To Incorporate or Not To Incorporate...

The 2nd Best Way to Not Get Sued is to Incorporate:
But the best way to avoid getting sued is to be dirt poor, really. If people don't think you (or your family) have any money, they won't bother trudging down the long hard slog of a full blown lawsuit. They may threaten you, they may speak poorly of you...but words are cheap. Actually suing somebody takes a lot of work, and people expect a pot of gold at the end of their lawsuit, or they just won't have the stamina for it. They will be looking to see if you have any money.

If you do have significant assets then incorporating is a good idea. What counts as "significant assets"? About $100,000. So, yes, if you own a home, or if you have a nest egg, then you should incorporate. Also, do you come from a wealthy family that is in any way connected to (or do they talk with you about) your business? If yes, then incorporate.

If you plan on getting a line of credit from a bank, that's another good reason to incorporate.

Also, if you want to establish yourself as a vendor for a large corporation (and not a 1099 contractor), it can be easier if your business is incorporated. 
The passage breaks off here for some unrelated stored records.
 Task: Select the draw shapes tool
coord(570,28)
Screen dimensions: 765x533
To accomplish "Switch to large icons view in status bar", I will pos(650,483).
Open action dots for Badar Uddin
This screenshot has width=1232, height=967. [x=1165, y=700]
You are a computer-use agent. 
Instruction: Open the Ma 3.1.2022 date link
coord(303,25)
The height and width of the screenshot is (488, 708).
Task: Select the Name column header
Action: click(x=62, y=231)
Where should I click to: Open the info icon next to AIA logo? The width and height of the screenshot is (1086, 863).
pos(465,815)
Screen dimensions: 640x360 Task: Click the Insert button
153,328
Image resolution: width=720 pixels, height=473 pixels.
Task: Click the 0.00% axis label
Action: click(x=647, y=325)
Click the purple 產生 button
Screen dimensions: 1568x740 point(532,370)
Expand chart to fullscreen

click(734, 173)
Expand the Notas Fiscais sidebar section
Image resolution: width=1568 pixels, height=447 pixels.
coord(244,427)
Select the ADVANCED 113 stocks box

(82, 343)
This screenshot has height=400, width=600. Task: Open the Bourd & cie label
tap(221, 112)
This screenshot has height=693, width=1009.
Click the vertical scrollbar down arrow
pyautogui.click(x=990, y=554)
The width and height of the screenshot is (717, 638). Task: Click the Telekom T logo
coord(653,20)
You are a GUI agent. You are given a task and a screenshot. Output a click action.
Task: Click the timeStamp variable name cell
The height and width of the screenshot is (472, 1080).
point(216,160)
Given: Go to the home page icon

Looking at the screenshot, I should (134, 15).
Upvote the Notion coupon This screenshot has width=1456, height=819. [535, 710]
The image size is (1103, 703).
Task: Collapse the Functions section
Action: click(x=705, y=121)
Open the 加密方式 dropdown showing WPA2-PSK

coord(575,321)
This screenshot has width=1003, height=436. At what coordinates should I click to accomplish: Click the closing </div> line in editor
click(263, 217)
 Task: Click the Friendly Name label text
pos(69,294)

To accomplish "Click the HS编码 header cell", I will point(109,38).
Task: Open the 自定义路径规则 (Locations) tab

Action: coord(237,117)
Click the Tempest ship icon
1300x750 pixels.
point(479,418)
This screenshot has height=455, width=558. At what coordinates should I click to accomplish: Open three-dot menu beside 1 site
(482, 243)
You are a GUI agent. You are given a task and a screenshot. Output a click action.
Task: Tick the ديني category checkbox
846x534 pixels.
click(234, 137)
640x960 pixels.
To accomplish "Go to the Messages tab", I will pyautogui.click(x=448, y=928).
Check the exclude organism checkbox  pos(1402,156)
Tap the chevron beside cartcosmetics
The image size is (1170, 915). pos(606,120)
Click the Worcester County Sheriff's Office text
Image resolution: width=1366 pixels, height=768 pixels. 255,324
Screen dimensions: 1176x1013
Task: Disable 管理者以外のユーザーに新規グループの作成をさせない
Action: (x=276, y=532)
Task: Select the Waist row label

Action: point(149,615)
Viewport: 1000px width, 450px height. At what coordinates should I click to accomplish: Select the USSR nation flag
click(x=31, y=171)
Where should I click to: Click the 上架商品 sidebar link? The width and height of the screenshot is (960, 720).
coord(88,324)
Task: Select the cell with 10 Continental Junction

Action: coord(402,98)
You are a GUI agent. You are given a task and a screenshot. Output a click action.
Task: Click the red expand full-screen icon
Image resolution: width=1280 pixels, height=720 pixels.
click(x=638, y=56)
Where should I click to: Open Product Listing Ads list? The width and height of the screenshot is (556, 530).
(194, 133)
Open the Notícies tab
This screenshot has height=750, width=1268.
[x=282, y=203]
If none of these apply to you, don't bother incorporating. Being a sole proprietor is an honorable path, and an open declaration that your fate and the fate of your your business, are woven together. As a sole proprietor, your money and your business' money are one and the same.

"But wait!" you say. "I still want a corporation! Just...just because!"

Check that voice in your head. Is it saying something like, "Hey! I want Inc. at the end of my business' name just because it feels like the real deal!" If any part of you says, "Yeah! I want to feel Big Time!" then pause. Save your money for now, and go work on your brand identity or something. Incorporating to get a sense of validation is bad for business.

But, let's say you decide you do have a good reason to incorporate. What then?

Do I Get a Lawyer or an Accountant?
Don't set up your incorporation through your accountant. Accountants will try to save you a few bucks, that's their job, but a lawyer will be focused on mitigating asset risk —and that's the whole point of getting incorporated. Remember, you are only incorporating as insurance against somebody seriously trying to sue you. So if a lawsuit does show up at the door, you'll be happy you spent the extra $1,000 to have your corporate veil lined with lead...otherwise, just don't bother doing it at all.

Get a lawyer to set up your filings for incorporation, partnership agreements, and your boilerplate contracts for your clients. Don't mess around with cheap online law groups. If you're going to do do this, do it right, and get a real lawyer.

What about setting up my business as an S-Corp? If you know it will only be you owning the business (or maybe you and a super solid partner to split 50/50) then you can get an S-Corp. An S-Corp will save you a few bucks, so accountants often recommend this business structure...see above. Basically S-Corps are old school, but if you aren't building anything elaborate, an S-Corp will do just fine as a way to protect your assets.

So should I get an LLC? The short answer is...probably. LLC's are flexible creatures that can have any number of owners (called members), and you can split up profits (called units) in different ways. LLC's can even own other LLC's, as if they were fully independent people (but that's another subject entirely). So if you are unsure about who, how, or what will be owning (or be owned by) your business in the future, then definitely get an LLC.

What about a C-corp? A C-corp is for the Big Time. C-corps can have different classes of stock (preferred stock, common stock) and different ways to distribute that stock. It's all very complicated, and then there's the double-taxation. Basically you'll know it's time for a C-Corp when people start asking you if they can invest in your business. That's when you know you made the Big Time, and you can start paying more taxes as gratitude for your blessings.

What's That About Taxes?
A C-corp is its own legal entity. So any money it pays out (even to an owner) is taxed as a separate transaction. That means as a business owner, your company will pay taxes on all the profits it receives first, and then you personally will pay income taxes on any money the C-corp paid out to you as an individual. That's what people mean by double-taxation. With an S-Corp or an LLC, the profits are "passed through" to the business owner, and you only pay taxes on that money once.